** START Quoted passage **

So, I asked my husband if I could use his truck, (he said, ‘yes’…and I was proud of him because he didn’t say a lot of the other words I thought I might hear…) and I left, and only showed up a few minutes late for nursery duty. I got to care for some sweet little ones and then went to the worship service, and sang songs and heard lots of words of truth and encouragement.

And I’m home now and I’m trying to focus on the good things to be thankful for. I mean, I  had a truck to drive home right? Or, I could’ve been in the car when we got two flat tires. Or…even worse, Tanner could’ve been driving. And having gratitude for things can be easy to list, but sometimes, sometimes it’s tough to feel.  And honestly, that’s where I am…

I’m still feeling deflated…And it’s so not about the tires.

Flat tires are a teeny-tiny inconvenience…a small thing. But it’s a teeny small thing on top of lots of other small things and a few really big things. One on top of another pushing the air out of yours truly. And I’m just being honest that I just feel like that so very flat tire.  And my husband kept saying, I’ve never seen “two flat tires” like that…and it felt as though he was implying that someone had intended to give me flat tires, like I was on someone’s hit list or something. And that didn’t help me either… Neither did “discussing” some of the other challenges we’re facing. And the deflated part of me started filling up with hot angry fumes that were so not helping.  Then I said words that I wished I could take back and it would’ve been better if I had used the words I thought my husband might say this morning, because mine hurt a lot more than a few cuss words would. Yep.  Deflated is a pretty appropriate word. And two deflated tires were pretty symbolic of two not so encouraged people.

BUT….BUT I love that there’s a place I can go with all of that. One that I can turn to. Yes, Triple A will get a call today (soon), but aside from some short conversations and niceties, all they can do is help me get those tires fixed or drop it off somewhere that can help. But they can’t fill up that void when life kind of sucks the air out of us, or just ‘sucks’ period. We all go through times like that.  No matter what our walk of life, there are times when we just need to be lifted up a bit, filled up a bit.  The irony for me is that often the ‘lifting up’ of my heart, emotions, is determined by what or who I’m ‘lifting up’ in action. Yep. That’s the truth.

Because life does get hard. In waves. And some of the hard is just life and some of the hard is our consequences. And some of the hard is in our control and some of it is  so not, but is in the hands of those we’re doing life with. For the good or the bad, for better or for worse. And so many people say “God won’t give you more than you can handle.”  Well…I can’t find that anywhere in my Bible. I read, “Because he has set his love upon Me, I will deliver him; I will set him on high because he has known my name. He shall call upon me and I will answer him in trouble.” Psalm 92:14,-15  It says “IN TROUBLE.”  I read about how the Lord is our help THROUGH struggles, WITH Him. And I know with certainty that God HAS allowed so much in my life that was WAY more than I could handle. I mean, case in point, we had a 2 year span when we had 6 teenagers in the house at the same time. These six teenagers were not visitors, mind you… they were living there because they are mine 🙂  It was way more than I could handle at times, but was God with us THROUGH it? YES. And another thing. My husband would be the first to say that a lot of his choices have brought a lot of heartache…aches that were way more than I could ‘handle’.  Nope, I’m not a “God-won’t-give-you-more-than-you-can-handle person. I”m a “What-God-allows-He-uses-and-walks-with-us through-it-ALL” kind of gal.

** END Quoted passage **
** START Recorded data **

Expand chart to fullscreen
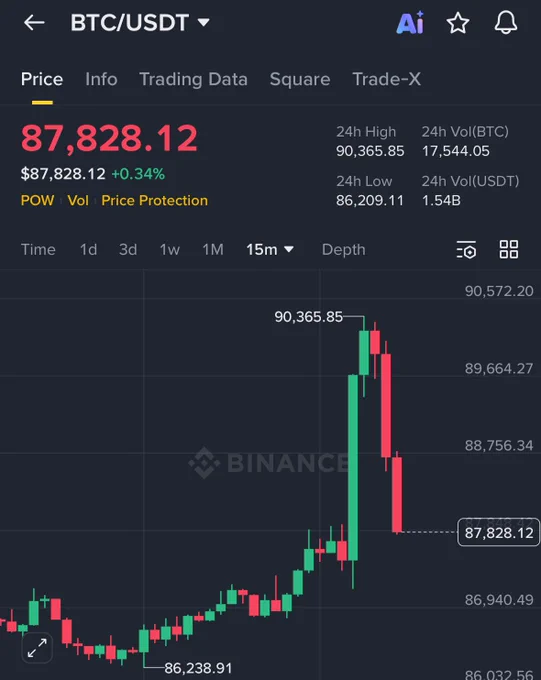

** END Recorded data **

Can you pick up the post about the two flat tires right after its last sentence and carry it forward? The material has no connection to the post about the two flat tires.

Exercise answer =
And He does. And He has.

So that. That is what I will focus on. He is who I will lift up…and guess what?  It helped to lift me up for sure to focus on what’s true rather than what I feel. I sat on the deck and read… and was happy to see that the coffee cup that I chose this morning pre-flat tire awareness, was this one.  Hope.  Good thing to focus on.

DSCN5253

And do you know what else is cool? This morning, the verses I read were from James 1.  If you’re familiar with James 1 you might smile a bit right about now.  Yep, I read about ‘counting it ALL joy’… and persevering when things aren’t so great. Funny. I had even taken a photo of the Bible reading this morning.  I loved the way the light was shining on the page and me and my so analogy-driven self was thinking how that Light was shining on the words on the outside, but were so lighting me up on the inside. (Yep. My grandfather called me ‘sappy’ for  a reason.)

DSCN5236

And here’s another PRE-flat tire awareness photo that I took this morning…

DSCN5233

And do you know why I took this one?  Because it’s such a visual of needing supports. The Mandevilla plant my mother-in-law gave me would be flapping and flying in the wind or grounded on the cement if it didn’t have supports to cling to. Kind of like me. Triple A, the Word, friends and family, my church, and my God…boy do I need supports in my life. Maybe that’s a flip side of days like today… I’m so aware of my needs for supports and am not quite as Ms. Independent as I may seem. I need people. I need God. I need Triple A. A lot.

And here’s another photo I took PRE-Flat Tire. DSCN5248

This cute little chickadee actually was still for a bit which is not a small thing. Because these little birds usually flit about like crazy. Birds have been a constant reminder to me lately of how there’s provision for today…this moment. (Matthew 6:26). And I’ve needed that reminder.

So, I guess I’ve needed a lot of reminders today. And that’s the cool thing…they were right in front of me even before I realized I needed them.

And I sat on the deck and got my eyes of me and my little pity-party and saw some cool things…DSCN5255

Some vincas from a sweet neighbor…

DSCN5259DSCN5249

DSCN5256…and here’s my absolute favorite tea cup bird feeder. The wind had gotten a hold of our umbrella and actually turned over the table with the pot that held this. But it’s a reminder that even our favorite material things don’t last. Tires. Cars. Tea Cups. They are the stuff, the temporal stuff. They don’t last. Gotta focus on what does. Yep, another good reminder for me.

So, I sooo hope that you could not relate to any of this…that your life is going awesome with very few blips in the road and that you’re thinking that my flat-tire-catalyst for a confession of deep need is totally foreign to you. But for those of you who may feel a bit ‘deflated’ today…am hoping that me reminding myself of some things might encourage you a bit as well.  Remember the mandevilla (we need supports, like each other), Remember the chickadee (there’s provision for today), and remember the broken tea cup and flat tires (the temporal is just that- short-lived…let’s hold on to the eternal, let go of the stuff…)  And, when we feel ‘deflated’, there’s one we can go to to fill us up. Remember the God of all hope. Paul said it bestin Romans 15:13…”May the God of hope fill you with all joy and peace as you trust in him, so that you may overflow with hope by the power of the Holy Spirit.”    Yes.  That. That is like air in the tires…like breath to my lungs, like hope to my heart.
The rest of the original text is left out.